哺乳類の体内時計の最も重要な中枢は視交叉上核(suprachiasmatic nucleus:SCN)と呼ばれる脳の微小な神経核にある.SCNは,解剖学的には直径1 mmにも満たない,左右の視神経が脳底で合流する視交叉の直上にある小さな神経核だが,ここが体温や活動など,さまざまな全身の生理リズムを支配する時計のセンターとして機能する7).我々は,体内時計の最高位中枢であるSCNの概日リズムの振動にE′-boxの欠損がどのような影響を及ぼすのかを次に調べた(図2B).具体的には,分子時計の振動を可視化するため,Per2以外の振動性時計遺伝子であるBmal1のプロモーターの下流にルシフェラーゼをつないで作製されたトランスジェニックマウス(Bmal1-Eluc)を用いてPer2 E′m/mマウスと掛け合わせ,そのマウスから生体外に単離したSCNの脳スライス培養から発される生物発光を継続的に観察した(図2B).その結果,野生型マウスのSCNスライスからは1週間にわたって強靭な発光リズムが観察されたのに対し,Per2 E′m/mマウスのSCNのリズムは2~3サイクルですぐに減衰してしまうことがわかった.この残された減衰リズムはPer2のパラログ遺伝子であるPer1をヘテロに欠損したPer2 E′m/m; Per1+/−マウスでは2サイクル以内に消えてしまうので,Per1に依存したリズムであることがわかった.また同様のPer2 E′m/mおよびPer1に依存したリズムの減衰・消失は肺や副腎のスライスカルチャーにおいても観察された1).つまり,Per2遺伝子のE′-boxは,中枢時計であるSCNと末梢臓器のどちらにおいても組織自律的な概日振動の維持に必要であることがわかった.

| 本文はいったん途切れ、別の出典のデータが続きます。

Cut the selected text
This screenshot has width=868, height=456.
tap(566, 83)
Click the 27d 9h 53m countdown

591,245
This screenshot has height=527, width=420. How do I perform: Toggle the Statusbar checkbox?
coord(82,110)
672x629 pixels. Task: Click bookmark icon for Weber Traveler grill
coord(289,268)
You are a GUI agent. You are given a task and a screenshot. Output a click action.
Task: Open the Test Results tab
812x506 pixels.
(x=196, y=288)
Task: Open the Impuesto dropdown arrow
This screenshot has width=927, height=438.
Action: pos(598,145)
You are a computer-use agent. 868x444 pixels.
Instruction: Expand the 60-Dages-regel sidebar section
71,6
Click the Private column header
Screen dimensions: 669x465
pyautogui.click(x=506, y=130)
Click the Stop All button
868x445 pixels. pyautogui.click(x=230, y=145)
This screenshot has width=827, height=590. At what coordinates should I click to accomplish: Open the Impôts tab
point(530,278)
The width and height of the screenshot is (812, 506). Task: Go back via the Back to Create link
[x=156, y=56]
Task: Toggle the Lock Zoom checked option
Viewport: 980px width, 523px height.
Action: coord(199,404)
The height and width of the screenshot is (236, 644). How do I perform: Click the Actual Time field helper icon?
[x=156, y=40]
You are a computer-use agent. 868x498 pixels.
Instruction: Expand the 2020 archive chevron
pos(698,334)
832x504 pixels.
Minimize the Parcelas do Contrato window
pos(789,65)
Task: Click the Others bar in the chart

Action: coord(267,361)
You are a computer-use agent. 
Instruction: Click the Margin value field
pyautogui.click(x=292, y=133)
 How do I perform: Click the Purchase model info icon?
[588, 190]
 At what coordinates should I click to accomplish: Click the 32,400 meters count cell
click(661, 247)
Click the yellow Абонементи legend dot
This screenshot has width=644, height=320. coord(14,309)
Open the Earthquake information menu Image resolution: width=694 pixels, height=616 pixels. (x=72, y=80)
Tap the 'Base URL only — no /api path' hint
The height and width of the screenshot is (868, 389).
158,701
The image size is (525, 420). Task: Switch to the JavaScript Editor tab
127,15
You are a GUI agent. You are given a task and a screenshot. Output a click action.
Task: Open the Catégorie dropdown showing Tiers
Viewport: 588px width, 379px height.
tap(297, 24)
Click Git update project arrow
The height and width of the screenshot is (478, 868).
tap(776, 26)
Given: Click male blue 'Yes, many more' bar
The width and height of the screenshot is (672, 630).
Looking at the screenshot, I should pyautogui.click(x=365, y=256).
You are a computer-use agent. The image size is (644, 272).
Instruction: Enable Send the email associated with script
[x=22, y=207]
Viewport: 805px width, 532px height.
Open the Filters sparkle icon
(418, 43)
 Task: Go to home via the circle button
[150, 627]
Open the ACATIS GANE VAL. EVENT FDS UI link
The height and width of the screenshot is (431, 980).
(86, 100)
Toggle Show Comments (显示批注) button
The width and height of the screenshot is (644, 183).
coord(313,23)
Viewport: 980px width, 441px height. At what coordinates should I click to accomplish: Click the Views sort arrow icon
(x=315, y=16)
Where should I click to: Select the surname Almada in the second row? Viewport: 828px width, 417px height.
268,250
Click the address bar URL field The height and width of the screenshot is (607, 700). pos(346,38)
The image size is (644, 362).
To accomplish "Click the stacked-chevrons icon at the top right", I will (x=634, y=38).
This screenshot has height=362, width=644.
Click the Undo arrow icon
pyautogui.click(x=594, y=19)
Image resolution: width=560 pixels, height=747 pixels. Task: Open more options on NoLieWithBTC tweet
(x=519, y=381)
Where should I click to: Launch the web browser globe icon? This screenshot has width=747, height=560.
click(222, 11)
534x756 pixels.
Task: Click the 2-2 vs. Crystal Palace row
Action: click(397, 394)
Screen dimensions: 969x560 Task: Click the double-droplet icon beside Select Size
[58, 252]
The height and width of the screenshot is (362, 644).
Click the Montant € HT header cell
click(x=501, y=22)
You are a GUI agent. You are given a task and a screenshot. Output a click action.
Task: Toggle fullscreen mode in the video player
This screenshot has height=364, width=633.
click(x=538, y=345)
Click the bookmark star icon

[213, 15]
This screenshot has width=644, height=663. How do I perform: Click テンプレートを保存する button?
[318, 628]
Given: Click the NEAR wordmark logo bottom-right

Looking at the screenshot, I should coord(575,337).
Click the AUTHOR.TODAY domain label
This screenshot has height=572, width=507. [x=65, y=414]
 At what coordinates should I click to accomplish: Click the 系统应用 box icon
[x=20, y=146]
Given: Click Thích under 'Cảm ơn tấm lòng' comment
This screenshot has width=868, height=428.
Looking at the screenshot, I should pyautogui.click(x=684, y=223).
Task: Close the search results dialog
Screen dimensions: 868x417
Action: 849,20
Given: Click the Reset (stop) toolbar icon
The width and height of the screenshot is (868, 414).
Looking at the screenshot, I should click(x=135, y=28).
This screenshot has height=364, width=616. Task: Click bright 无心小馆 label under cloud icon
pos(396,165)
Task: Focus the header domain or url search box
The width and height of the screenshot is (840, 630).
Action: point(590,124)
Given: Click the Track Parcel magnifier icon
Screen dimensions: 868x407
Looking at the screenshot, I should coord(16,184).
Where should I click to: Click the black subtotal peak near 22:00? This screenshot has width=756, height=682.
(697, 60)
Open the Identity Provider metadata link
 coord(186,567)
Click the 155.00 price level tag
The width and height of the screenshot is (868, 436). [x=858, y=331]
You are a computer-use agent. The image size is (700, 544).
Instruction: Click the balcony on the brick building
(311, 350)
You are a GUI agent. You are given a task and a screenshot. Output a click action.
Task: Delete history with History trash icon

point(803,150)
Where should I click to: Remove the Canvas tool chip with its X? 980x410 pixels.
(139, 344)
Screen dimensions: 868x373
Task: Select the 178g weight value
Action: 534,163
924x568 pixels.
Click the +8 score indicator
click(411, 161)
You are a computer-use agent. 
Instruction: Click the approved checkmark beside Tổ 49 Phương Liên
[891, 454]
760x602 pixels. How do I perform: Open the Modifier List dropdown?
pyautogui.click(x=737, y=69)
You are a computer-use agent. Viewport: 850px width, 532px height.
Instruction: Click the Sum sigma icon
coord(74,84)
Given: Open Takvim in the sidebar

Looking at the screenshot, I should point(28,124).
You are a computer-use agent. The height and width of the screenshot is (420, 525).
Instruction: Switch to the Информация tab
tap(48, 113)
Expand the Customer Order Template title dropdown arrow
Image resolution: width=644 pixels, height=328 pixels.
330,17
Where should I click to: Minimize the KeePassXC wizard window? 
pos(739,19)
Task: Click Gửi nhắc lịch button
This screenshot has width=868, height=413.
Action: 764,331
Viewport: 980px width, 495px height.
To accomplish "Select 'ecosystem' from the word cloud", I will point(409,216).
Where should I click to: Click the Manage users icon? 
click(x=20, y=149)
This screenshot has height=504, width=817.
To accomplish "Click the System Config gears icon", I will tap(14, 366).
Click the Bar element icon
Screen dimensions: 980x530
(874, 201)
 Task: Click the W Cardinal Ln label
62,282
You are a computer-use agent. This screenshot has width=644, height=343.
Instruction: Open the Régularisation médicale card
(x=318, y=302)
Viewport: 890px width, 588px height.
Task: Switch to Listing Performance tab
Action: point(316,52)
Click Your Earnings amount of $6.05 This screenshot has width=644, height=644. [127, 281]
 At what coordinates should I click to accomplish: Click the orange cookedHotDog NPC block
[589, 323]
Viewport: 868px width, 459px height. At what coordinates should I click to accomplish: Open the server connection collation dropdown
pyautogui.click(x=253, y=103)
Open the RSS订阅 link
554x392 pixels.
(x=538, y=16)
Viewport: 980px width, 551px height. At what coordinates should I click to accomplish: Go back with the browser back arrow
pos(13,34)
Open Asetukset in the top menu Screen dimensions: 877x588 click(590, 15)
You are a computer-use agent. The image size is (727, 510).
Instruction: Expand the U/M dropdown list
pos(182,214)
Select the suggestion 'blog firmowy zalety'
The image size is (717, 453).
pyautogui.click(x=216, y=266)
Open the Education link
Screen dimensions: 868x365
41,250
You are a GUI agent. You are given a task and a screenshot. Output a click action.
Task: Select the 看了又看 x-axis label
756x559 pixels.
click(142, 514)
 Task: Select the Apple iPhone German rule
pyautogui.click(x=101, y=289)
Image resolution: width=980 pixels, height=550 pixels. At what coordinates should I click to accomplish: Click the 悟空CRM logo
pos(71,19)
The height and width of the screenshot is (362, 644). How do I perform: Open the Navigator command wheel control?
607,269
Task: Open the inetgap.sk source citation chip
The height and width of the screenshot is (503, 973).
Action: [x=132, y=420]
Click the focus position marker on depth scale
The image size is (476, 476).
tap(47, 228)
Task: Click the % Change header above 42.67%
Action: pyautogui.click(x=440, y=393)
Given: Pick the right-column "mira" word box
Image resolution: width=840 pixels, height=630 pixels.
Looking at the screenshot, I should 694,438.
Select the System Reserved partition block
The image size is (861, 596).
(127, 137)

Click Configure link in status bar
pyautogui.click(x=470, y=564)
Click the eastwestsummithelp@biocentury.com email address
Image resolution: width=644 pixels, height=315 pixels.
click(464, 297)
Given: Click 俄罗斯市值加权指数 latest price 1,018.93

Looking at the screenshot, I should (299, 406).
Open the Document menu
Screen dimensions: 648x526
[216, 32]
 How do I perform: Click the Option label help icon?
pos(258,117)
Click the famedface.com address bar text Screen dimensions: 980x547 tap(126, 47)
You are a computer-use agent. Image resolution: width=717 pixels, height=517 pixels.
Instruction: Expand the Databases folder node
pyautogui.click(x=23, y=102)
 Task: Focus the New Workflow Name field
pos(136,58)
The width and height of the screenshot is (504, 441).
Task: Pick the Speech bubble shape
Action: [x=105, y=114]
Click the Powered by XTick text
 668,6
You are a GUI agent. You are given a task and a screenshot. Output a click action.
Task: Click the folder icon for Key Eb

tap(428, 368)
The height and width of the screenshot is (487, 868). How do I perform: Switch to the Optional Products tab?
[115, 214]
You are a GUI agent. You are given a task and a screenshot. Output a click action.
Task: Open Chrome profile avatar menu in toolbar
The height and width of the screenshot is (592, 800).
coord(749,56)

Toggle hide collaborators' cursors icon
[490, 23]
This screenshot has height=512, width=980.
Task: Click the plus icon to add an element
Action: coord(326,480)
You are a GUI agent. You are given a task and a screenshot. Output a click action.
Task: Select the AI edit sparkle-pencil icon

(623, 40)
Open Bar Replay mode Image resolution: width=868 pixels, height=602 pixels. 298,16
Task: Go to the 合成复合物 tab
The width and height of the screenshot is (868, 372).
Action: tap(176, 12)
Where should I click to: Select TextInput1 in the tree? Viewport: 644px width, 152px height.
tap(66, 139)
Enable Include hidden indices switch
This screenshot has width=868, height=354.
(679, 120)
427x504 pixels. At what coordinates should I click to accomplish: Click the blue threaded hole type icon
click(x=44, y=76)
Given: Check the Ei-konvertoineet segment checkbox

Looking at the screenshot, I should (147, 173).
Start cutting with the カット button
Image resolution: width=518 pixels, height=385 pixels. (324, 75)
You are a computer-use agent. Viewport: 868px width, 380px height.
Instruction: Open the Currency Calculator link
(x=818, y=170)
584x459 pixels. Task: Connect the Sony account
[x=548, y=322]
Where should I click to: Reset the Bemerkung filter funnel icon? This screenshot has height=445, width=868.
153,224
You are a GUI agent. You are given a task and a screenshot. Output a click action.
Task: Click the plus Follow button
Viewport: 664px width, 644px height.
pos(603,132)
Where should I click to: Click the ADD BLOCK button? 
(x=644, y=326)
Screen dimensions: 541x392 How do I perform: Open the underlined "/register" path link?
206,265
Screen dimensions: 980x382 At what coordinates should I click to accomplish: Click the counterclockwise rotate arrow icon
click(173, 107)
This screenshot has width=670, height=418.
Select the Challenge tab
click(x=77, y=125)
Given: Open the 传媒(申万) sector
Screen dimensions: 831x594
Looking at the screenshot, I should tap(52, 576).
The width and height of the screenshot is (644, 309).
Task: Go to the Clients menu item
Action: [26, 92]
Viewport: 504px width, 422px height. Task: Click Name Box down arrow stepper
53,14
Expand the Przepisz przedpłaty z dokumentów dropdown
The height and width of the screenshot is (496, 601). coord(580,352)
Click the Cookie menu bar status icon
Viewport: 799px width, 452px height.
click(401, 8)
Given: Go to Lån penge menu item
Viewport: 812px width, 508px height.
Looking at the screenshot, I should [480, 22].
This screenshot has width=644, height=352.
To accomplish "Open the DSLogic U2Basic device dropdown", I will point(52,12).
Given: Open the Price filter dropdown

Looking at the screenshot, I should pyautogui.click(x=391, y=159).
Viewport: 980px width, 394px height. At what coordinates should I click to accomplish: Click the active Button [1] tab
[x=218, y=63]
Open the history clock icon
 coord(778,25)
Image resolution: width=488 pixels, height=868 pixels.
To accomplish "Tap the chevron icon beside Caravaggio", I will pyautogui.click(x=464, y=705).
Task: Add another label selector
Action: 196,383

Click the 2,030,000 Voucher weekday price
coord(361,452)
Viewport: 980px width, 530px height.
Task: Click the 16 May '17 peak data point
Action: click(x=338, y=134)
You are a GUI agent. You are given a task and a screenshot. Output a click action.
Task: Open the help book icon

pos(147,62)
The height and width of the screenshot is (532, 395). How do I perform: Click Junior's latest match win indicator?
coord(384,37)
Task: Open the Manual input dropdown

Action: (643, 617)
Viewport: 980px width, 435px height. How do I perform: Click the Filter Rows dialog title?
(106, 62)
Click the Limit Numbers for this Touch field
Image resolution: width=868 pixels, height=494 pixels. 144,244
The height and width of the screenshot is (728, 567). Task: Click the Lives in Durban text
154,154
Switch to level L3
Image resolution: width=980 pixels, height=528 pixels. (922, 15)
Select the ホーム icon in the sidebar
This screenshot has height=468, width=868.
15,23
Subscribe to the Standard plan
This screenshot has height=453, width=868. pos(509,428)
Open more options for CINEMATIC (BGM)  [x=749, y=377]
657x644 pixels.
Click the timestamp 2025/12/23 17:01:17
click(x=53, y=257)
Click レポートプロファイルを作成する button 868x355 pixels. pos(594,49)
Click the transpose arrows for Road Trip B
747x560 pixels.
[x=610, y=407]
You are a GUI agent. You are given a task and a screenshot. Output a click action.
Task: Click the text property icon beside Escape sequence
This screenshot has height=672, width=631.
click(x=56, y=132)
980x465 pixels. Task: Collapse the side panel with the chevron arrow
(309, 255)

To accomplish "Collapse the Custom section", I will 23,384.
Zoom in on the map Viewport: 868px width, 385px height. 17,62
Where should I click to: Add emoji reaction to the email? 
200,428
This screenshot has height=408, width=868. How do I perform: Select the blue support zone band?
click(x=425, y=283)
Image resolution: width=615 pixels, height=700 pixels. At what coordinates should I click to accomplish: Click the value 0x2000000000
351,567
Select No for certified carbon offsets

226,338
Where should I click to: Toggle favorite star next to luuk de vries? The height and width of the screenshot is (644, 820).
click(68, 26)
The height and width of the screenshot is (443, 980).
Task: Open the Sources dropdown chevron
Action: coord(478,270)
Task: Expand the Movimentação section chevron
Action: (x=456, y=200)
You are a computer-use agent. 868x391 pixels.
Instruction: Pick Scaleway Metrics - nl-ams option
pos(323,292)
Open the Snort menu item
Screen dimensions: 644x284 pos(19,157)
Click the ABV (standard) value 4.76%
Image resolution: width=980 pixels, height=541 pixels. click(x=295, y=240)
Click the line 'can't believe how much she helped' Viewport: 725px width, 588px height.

最後に我々は,Per2 E′m/mマウスの行動量と体温の日内変動を計測し,Per2遺伝子のE′-boxが成体レベルの安定的な概日リズム形成に不可欠であることを見いだした(図3).具体的には,マウスの自発活動および基礎深部体温制御におけるPer2 E′-boxの役割を明らかにするため,Per2 E′m/mマウスと野生型マウスの腹腔に温度センサーを埋め込み,そのマウスの活動量を赤外線センサーで測定することによって,体温と行動量の同時測定を3週間以上にわたり行った.明期12時間:暗期12時間の外部環境変動を与える条件下ではどちらのマウスも見かけ上24時間周期のリズムを示すが,これらのマウスを恒常明条件下に移して観察を続けると遺伝子型間に明瞭な差が現れた.すなわち,野生型マウスは体温・行動ともに明瞭な概日リズムを刻み続けるのに対し,Per2 E′m/mマウスでは徐々に概日リズムが減衰し,3週間以内にはそのリズムが消えてしまうことがわかった(図3A, B).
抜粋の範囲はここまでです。